## Goal of the exercise
Whenever a line in the entries includes the word "agent", copy that line out.

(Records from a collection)
⁂

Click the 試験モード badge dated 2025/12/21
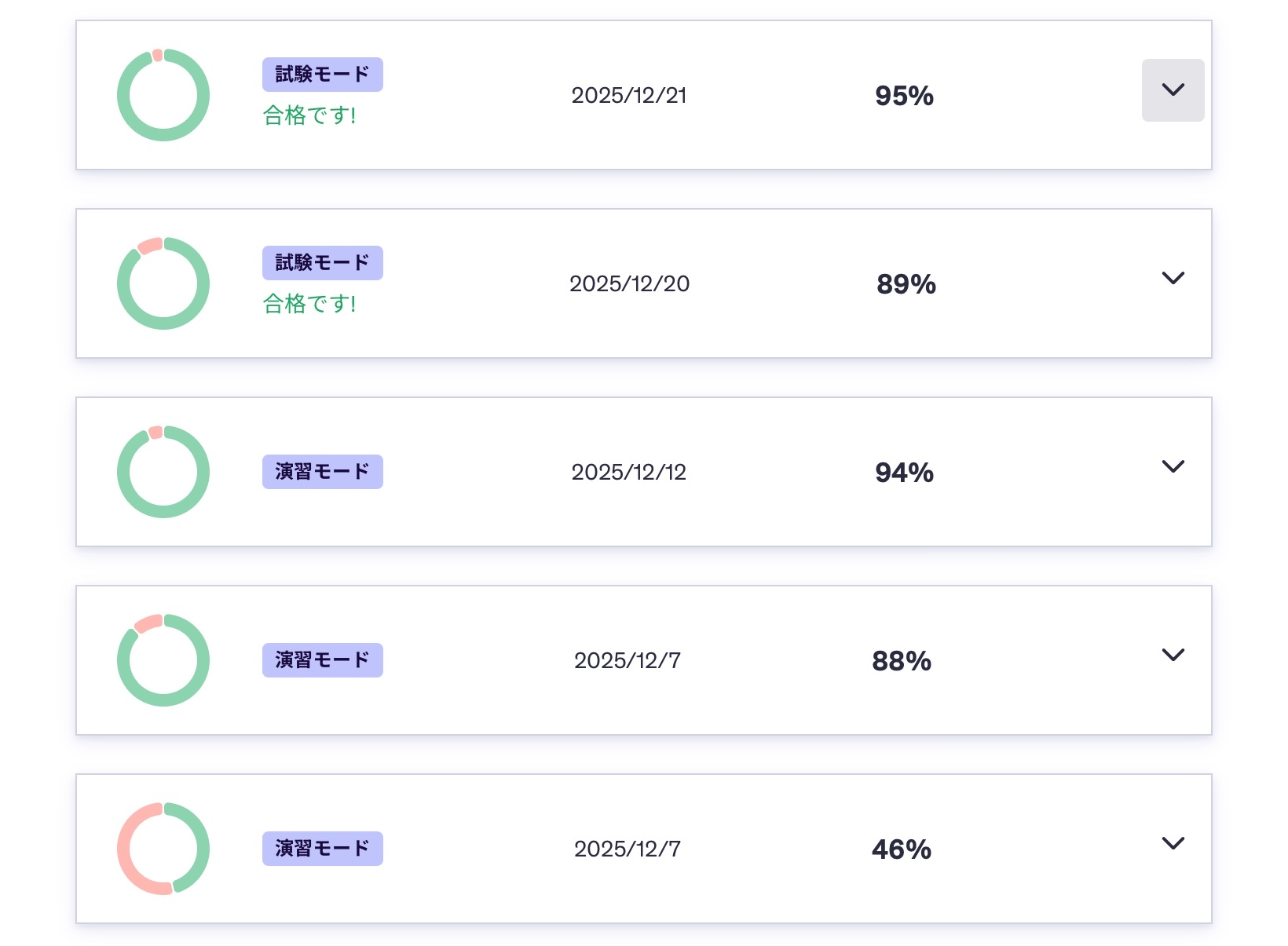1288x946 pixels. (x=322, y=75)
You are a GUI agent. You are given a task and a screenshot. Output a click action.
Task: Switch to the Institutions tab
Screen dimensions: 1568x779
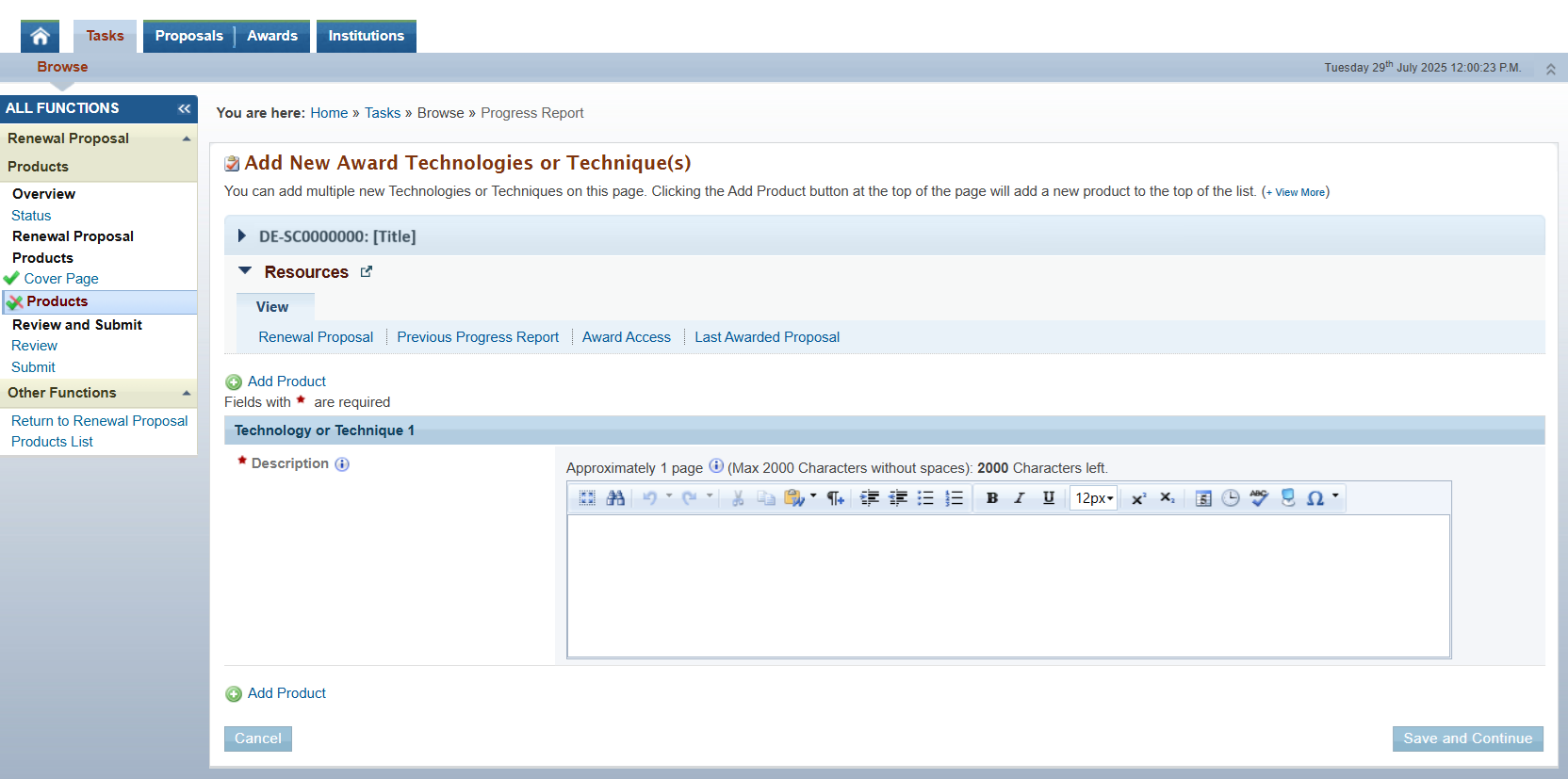pyautogui.click(x=366, y=36)
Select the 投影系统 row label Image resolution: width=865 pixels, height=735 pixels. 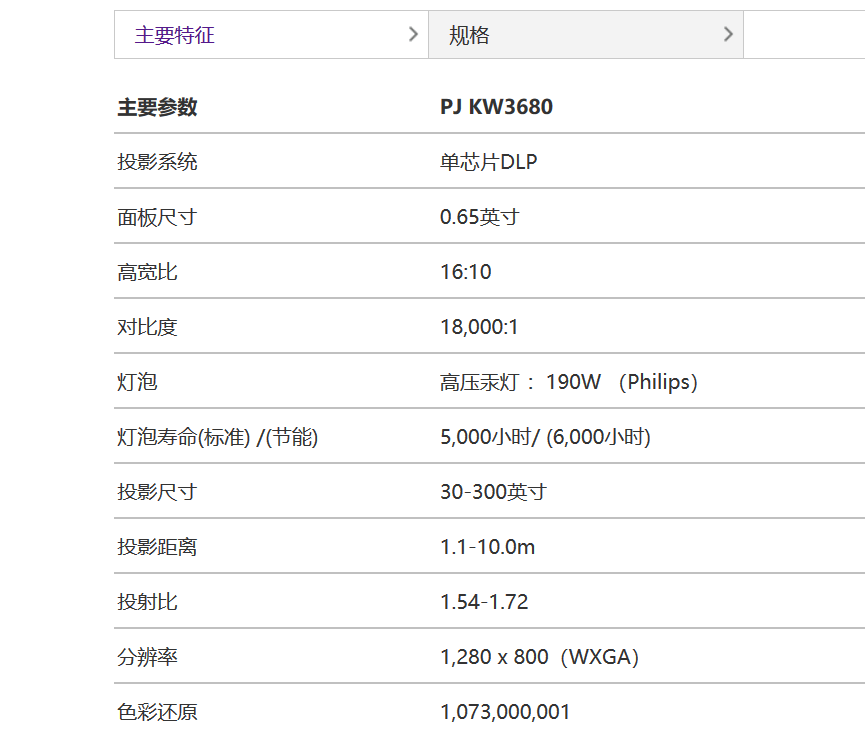point(157,162)
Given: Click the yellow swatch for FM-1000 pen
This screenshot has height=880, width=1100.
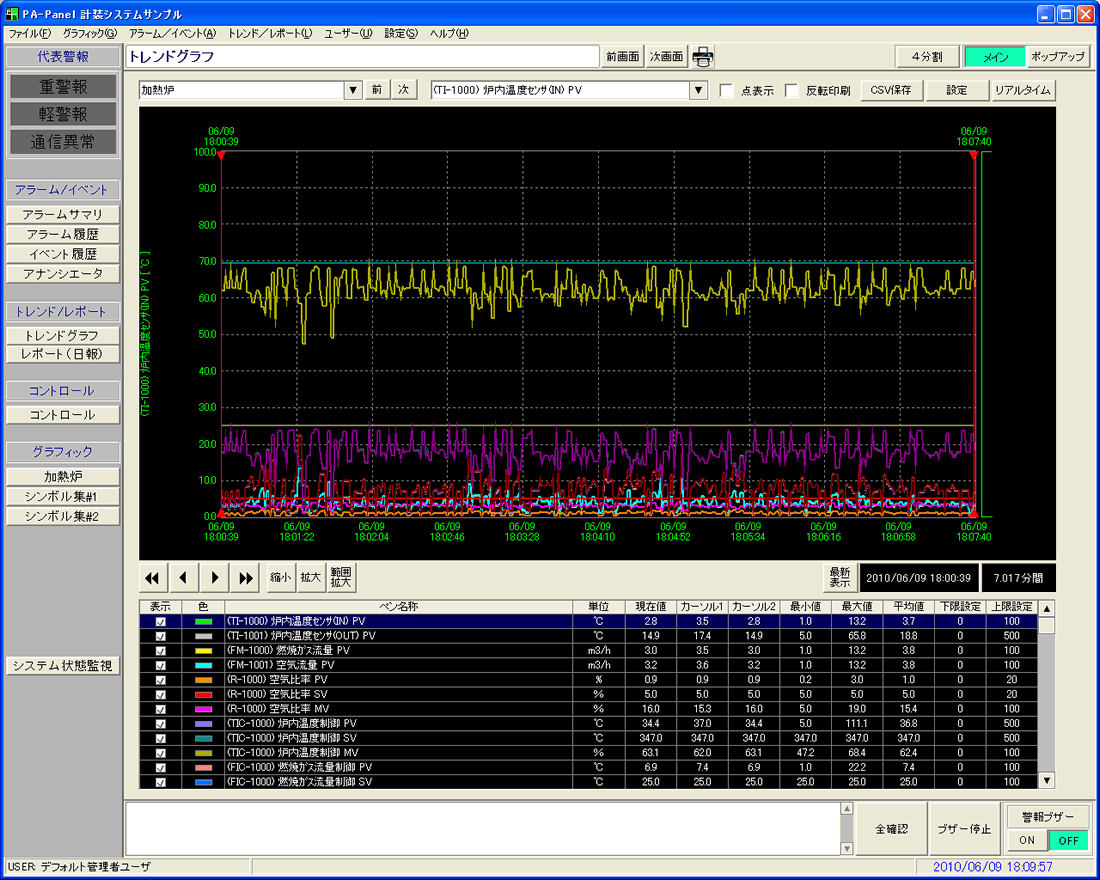Looking at the screenshot, I should pyautogui.click(x=204, y=650).
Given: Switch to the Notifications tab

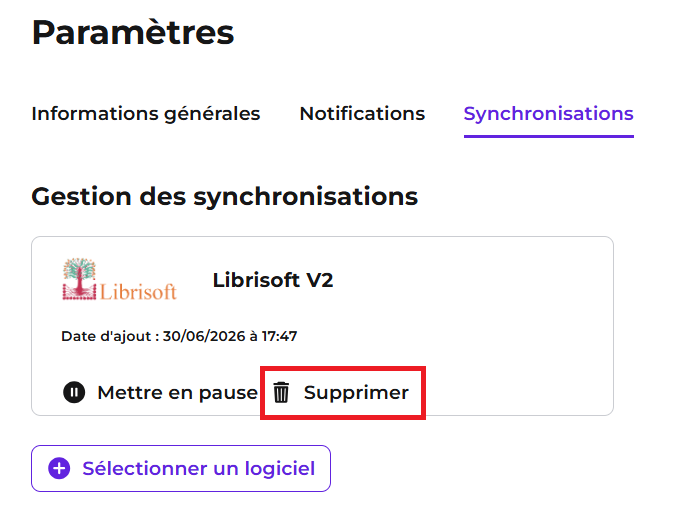Looking at the screenshot, I should click(362, 114).
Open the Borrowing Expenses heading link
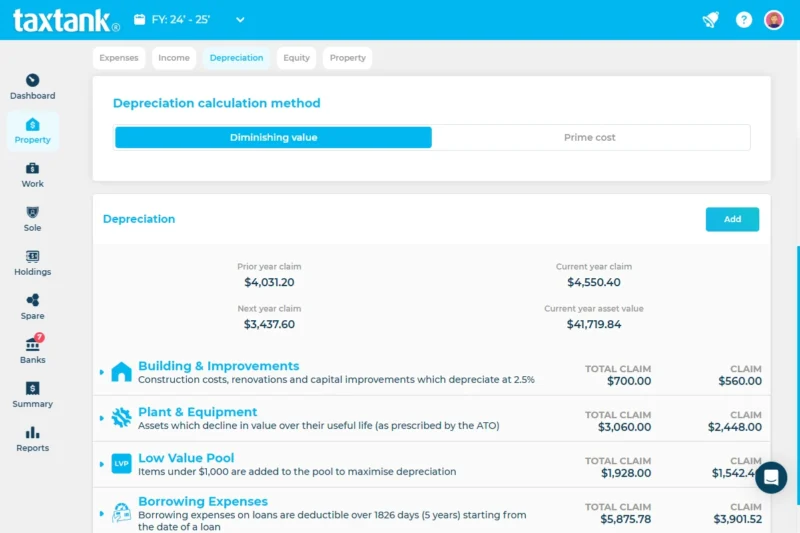 click(203, 502)
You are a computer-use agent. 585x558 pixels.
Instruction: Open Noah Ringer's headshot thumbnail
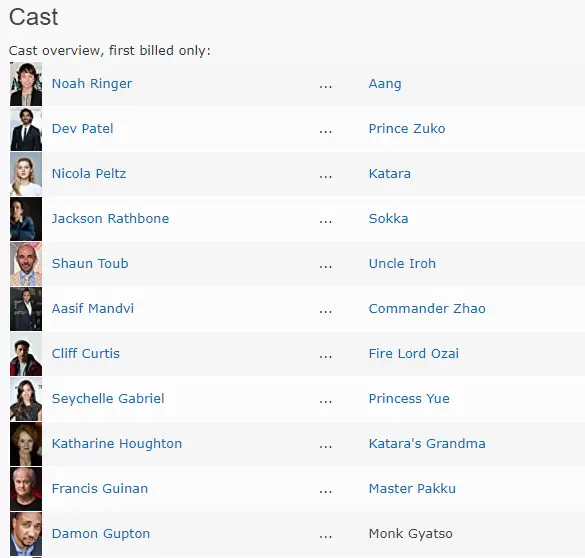tap(26, 84)
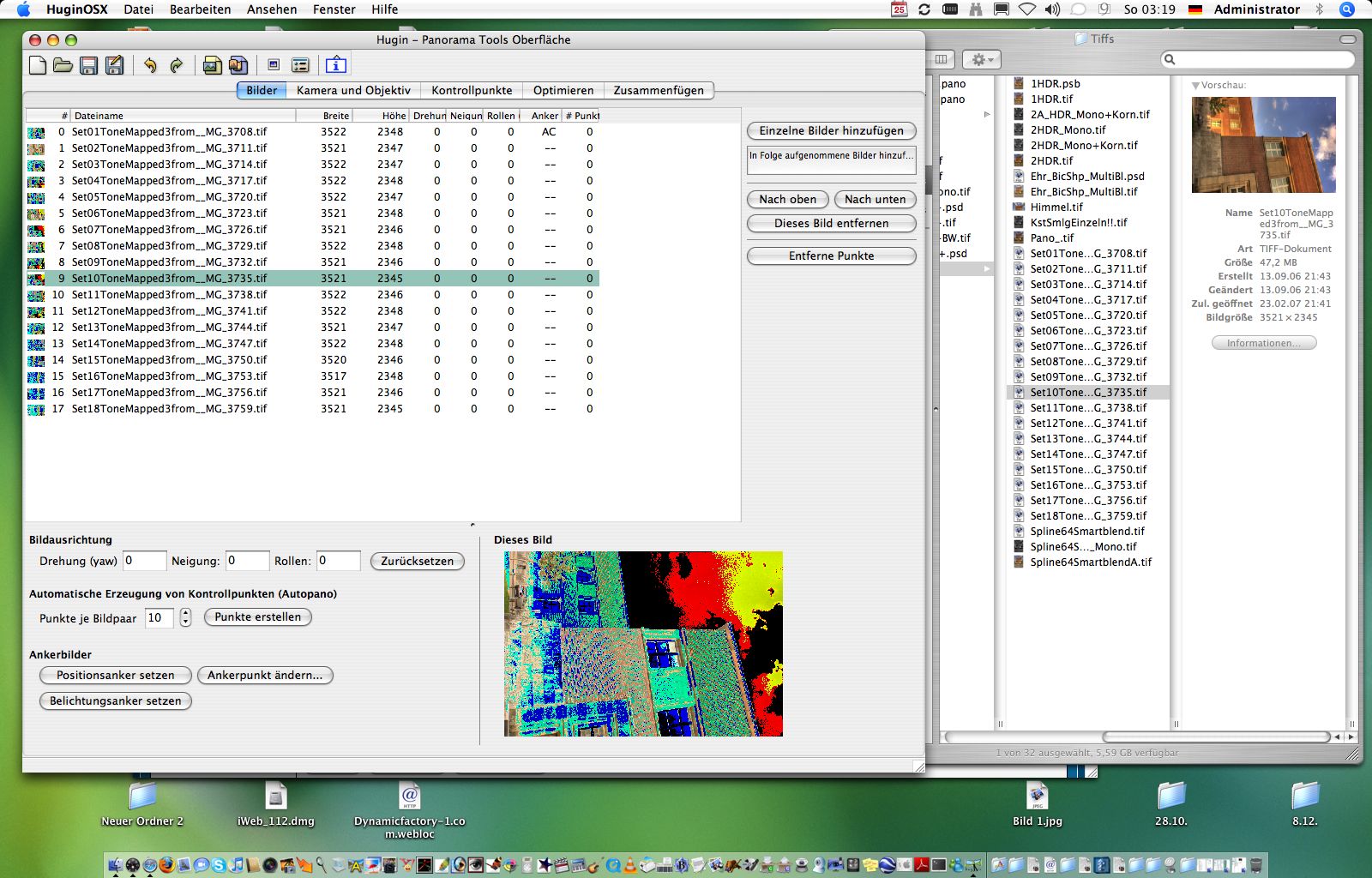Open Spotlight search in the menu bar
The image size is (1372, 878).
coord(1347,9)
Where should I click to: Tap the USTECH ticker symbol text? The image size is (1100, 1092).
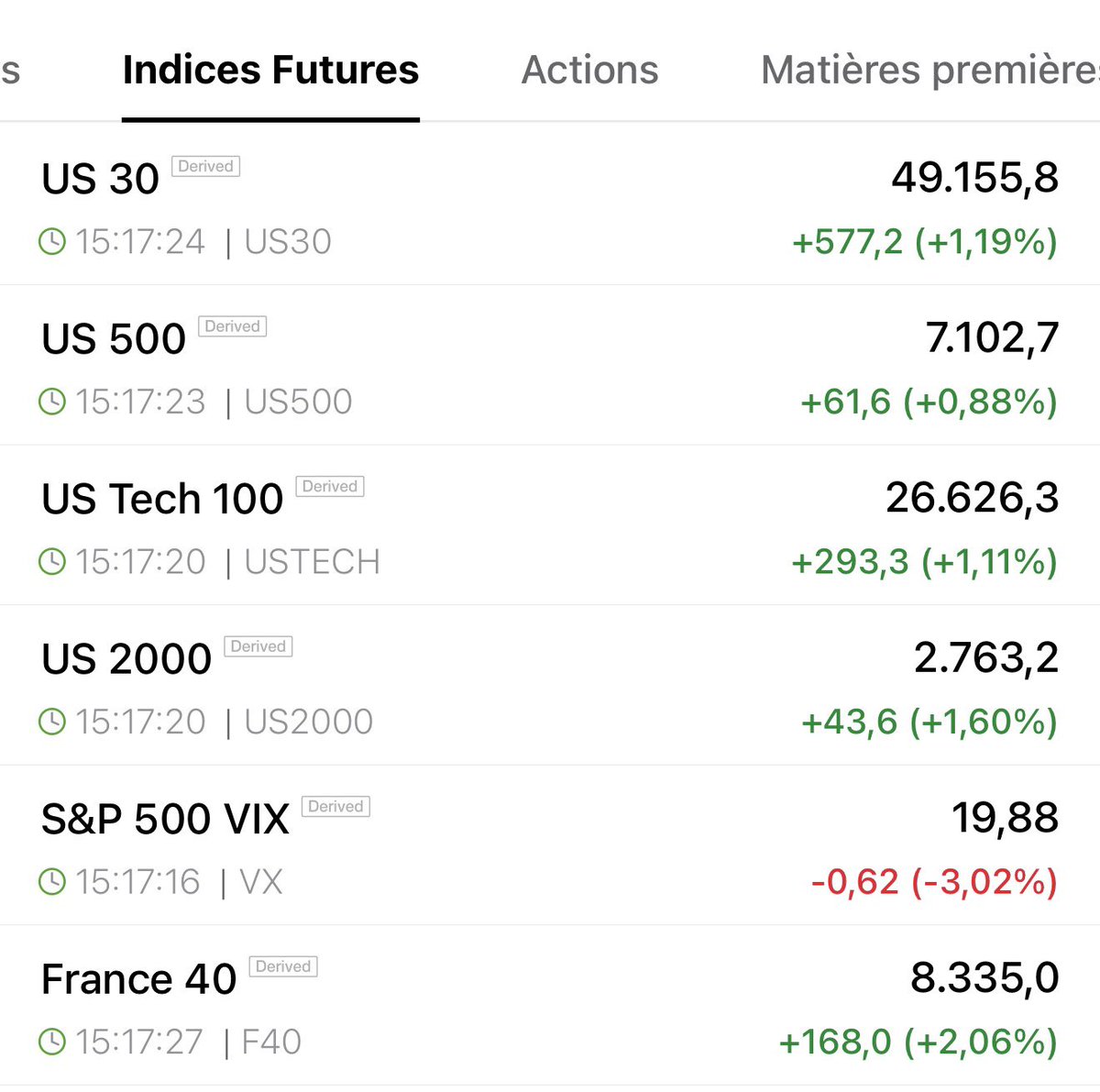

⁂

## Solution for this task
You are a GUI agent. You are given a task and a screenshot. Output a click action.
You are a computer-use agent. 585x558 pixels.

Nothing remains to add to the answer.